**本文:**

説明

鉄筋のガス圧接器

【課題】本発明は収納された環体のセット作業が極めて簡単で且つ安全に行うことが可能となる鉄筋のガス圧接器を提供することを目的とする。
【解決手段】従来のガス圧接器に対して、可動クランプ部3とラム受4の間に隙間Lを設ける構造と成す。また可動クランプ部3に引掛部6を固着し、ラム受4の外周に支点用固定棒7を固着させると良く、前記隙間Lは圧接器本体1の内部に設けたコイルバネ5の長さを短くして得るのが好ましい。又、その隙間Lとして10mm〜50mmとするのが良い。

【発明の詳細な説明】
【技術分野】
【0001】
本発明は建築現場や土木現場等で利用される鉄筋をガス圧接する際に用いるガス圧接器、特には、2本の鉄筋を対向させて接合する端面間に、ガス圧接用環体を内蔵した環体保持部材が挟み込まれる作業を行うための隙間が得られる鉄筋のガス圧接器に関する。
【背景技術】
【0002】
従来、鉄筋のガス圧接器としては、圧接器本体の端部に固定クランプ部を固着し、圧接器本体の他端部に可動クランプ部を鉄筋の軸方向へ移動可能に設けると共に可動クランプ部よりも外側に圧接器本体の他端部にラム受を取付け、圧接器本体の内部にコイルバネを設けた構造のものである。このガス圧接器を使用する際、一方の鉄筋を固定クランプ部に締付ボルトを螺合して締付け固定させ、他方の鉄筋を可動クランプ部へ同様に締付ボルトを螺合して締付け固定する。両鉄筋の芯合せをした後、シリンダーに装着した油圧シリンダーを作動させて、そのラムにより、可動クランプ部が移動しながら接合面を押圧し、両鉄筋に所定の圧接力で加圧され、その後、加熱作業が行われていた。
【0003】
しかしながら、可動クランプ部に鉄筋を締付ボルトで締付け固定する場合、鉄筋のふしを目安として、締付ボルトの位置を微調整して決め、確実な位置に固定するように、締付ボルトが締付けられている。この時、可動クランプ部を移動させる際には、コイルバネによって付勢された弾性力以上の力を外部から可動クランプ部に加え、締付ボルトの位置を微調整し、且つ、力を加えた状態で締付ボルトを締付けなければならなかった。このため、締付ボルトの微妙な位置調整に手間が多く掛っているのが現状であった。又、従来のガス圧接器の可動クランプ部とラム受の間に隙間(ガタ)をなくすために、コイルバネが設けられているため、本発明のようなガス圧接器の可動クランプ部とラム受の間に隙間(ガタ)を設ける発想はないものであった。

**記録の抜粋:**
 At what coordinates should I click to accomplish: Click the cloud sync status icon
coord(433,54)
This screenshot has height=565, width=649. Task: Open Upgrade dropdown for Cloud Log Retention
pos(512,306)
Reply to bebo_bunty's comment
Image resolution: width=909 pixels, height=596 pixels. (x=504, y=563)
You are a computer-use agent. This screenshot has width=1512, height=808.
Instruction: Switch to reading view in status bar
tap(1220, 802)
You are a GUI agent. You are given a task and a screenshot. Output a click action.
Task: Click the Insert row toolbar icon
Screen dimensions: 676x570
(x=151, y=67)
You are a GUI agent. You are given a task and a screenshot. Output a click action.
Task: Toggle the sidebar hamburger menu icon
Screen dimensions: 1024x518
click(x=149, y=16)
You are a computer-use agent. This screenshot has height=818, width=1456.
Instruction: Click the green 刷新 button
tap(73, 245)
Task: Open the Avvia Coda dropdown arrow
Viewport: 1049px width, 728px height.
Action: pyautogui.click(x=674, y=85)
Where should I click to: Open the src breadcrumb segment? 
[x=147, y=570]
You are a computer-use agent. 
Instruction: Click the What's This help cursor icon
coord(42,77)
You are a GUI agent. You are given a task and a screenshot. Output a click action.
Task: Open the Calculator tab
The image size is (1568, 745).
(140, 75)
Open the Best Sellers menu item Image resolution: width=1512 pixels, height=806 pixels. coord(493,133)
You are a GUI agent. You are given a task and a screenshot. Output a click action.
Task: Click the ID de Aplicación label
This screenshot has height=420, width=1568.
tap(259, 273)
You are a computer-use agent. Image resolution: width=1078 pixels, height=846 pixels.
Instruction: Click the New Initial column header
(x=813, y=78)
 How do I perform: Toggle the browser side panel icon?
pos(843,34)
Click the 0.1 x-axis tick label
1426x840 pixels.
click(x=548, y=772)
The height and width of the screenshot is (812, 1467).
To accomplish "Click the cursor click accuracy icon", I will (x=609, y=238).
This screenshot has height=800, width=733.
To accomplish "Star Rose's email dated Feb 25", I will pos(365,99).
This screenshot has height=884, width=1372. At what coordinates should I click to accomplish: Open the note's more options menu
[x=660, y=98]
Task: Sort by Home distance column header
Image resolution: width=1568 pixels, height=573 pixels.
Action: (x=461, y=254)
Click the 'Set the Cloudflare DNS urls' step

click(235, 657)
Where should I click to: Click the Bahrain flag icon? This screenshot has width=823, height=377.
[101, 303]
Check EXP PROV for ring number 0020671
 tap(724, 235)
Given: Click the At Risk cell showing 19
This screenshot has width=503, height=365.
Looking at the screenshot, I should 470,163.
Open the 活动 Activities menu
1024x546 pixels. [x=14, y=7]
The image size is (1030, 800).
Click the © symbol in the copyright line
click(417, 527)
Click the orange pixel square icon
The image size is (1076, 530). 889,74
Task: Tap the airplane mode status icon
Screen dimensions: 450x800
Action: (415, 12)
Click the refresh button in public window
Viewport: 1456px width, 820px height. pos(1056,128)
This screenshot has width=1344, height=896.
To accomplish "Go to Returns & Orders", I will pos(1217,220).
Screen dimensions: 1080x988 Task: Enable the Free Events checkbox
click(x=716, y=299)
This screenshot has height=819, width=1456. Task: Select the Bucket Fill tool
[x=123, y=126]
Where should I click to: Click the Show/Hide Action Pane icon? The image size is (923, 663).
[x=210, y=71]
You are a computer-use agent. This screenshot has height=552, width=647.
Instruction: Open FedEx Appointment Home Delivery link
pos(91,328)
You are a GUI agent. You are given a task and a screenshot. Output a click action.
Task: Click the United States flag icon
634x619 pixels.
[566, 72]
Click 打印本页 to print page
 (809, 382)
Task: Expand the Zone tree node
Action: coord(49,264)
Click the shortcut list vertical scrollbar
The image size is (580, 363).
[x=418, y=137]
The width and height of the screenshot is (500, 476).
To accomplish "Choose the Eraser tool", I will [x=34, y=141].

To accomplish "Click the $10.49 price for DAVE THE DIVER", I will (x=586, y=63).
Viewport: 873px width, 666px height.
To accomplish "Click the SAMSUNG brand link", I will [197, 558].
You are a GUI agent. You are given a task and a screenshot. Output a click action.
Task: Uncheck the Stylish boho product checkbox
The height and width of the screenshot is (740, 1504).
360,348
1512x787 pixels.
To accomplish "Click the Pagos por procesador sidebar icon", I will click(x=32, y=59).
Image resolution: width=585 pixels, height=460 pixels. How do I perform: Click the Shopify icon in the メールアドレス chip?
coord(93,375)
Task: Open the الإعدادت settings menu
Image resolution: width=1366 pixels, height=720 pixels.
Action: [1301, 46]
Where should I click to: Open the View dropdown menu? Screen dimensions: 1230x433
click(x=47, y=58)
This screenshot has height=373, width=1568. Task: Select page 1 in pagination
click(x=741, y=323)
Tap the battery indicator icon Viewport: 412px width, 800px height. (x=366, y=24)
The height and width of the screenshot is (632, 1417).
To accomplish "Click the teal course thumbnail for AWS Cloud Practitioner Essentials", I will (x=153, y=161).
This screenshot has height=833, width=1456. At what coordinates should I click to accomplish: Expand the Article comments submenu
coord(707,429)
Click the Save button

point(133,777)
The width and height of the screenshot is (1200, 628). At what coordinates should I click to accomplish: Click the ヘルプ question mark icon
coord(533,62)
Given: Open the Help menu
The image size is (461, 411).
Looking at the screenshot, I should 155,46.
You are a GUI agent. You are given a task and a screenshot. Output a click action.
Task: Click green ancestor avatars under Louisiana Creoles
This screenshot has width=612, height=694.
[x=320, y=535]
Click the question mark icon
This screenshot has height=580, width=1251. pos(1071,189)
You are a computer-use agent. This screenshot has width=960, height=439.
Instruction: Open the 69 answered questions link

**演習の目的:** 本文では、可動クランプ部とラム受の間に設ける隙間Lの大きさをどの範囲にするのが良いとしているか。 記録は本文とは別個の資料である。

**解答:** 10mm〜50mmとするのが良いとしている。